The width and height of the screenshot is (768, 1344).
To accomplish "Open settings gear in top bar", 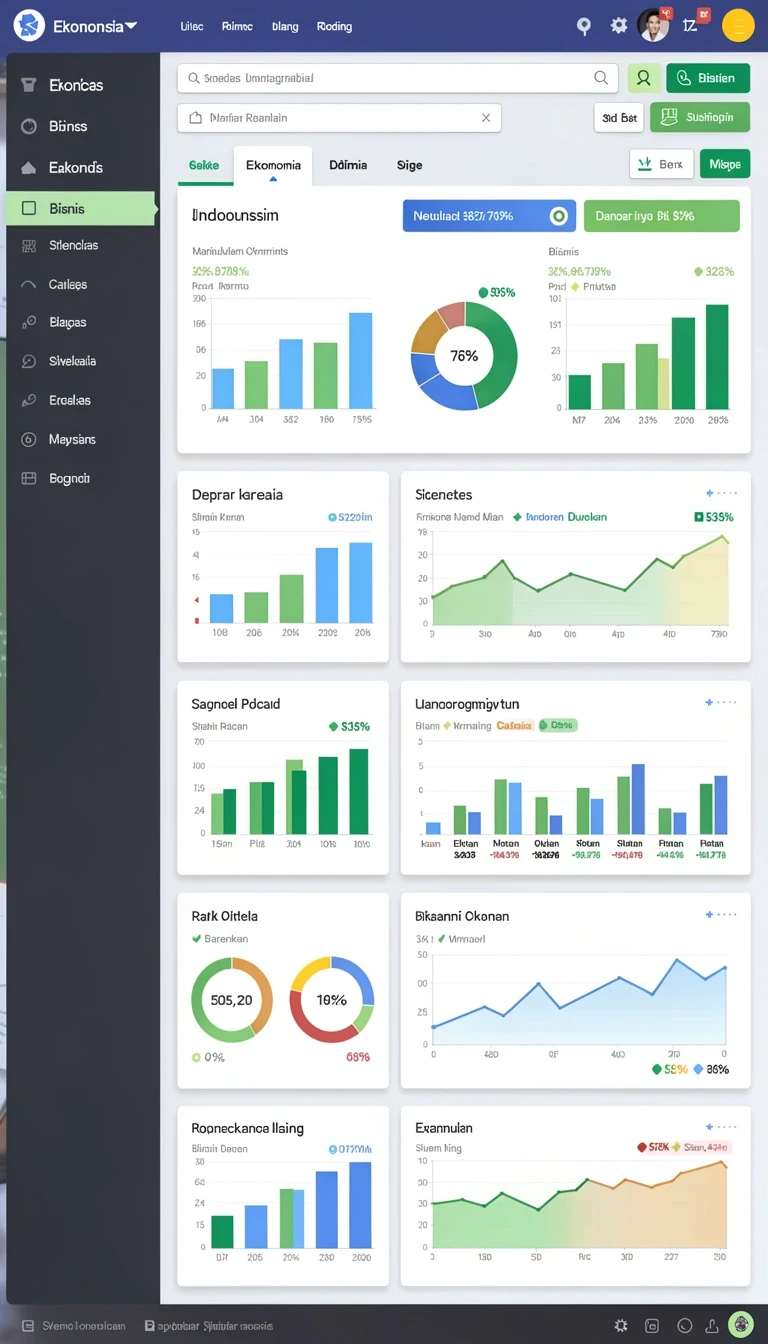I will [x=619, y=26].
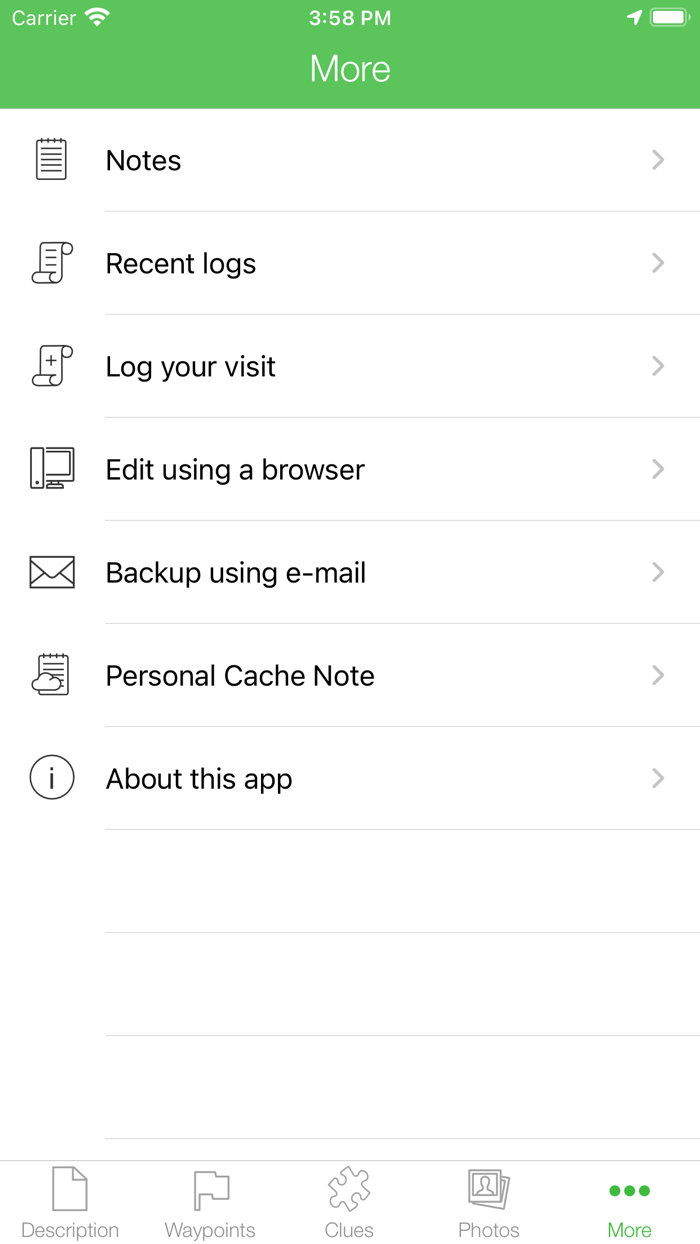Click the Personal Cache Note icon
This screenshot has height=1244, width=700.
click(51, 675)
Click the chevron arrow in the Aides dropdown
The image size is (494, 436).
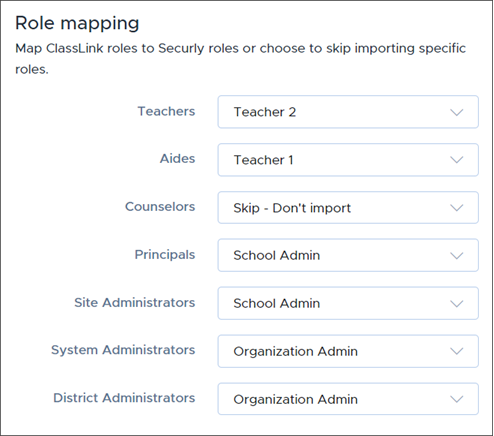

__Task details__. Your answer should consist solely of the lines from the line with "Click the chevron arrow in the Aides dropdown" to the final line of the listing, set down word for word, pictures omitted.

__Exercise output__.
Click the chevron arrow in the Aides dropdown
The image size is (494, 436).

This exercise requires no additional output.